**What the task requires:** Where the listing below has a line with "Viewport: 277px width, 295px height.", write out exactly that line and every line after it, stopping after the line with "The width and".

(Data extracts begins)

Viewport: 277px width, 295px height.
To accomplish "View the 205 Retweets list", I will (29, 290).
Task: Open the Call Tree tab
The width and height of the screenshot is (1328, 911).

(Data extracts ends)
(Data extracts begins)

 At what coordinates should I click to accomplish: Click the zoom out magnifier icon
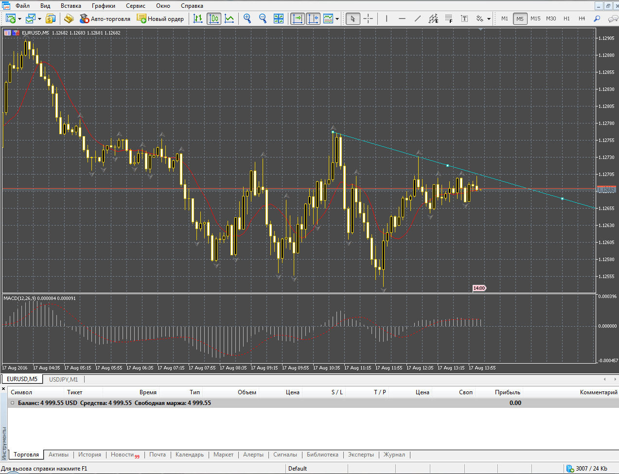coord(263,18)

(Data extracts ends)

**Expected answer:**
Viewport: 277px width, 295px height.
To accomplish "View the 205 Retweets list", I will (29, 290).
Task: Open the Call Tree tab
The width and height of the screenshot is (1328, 911).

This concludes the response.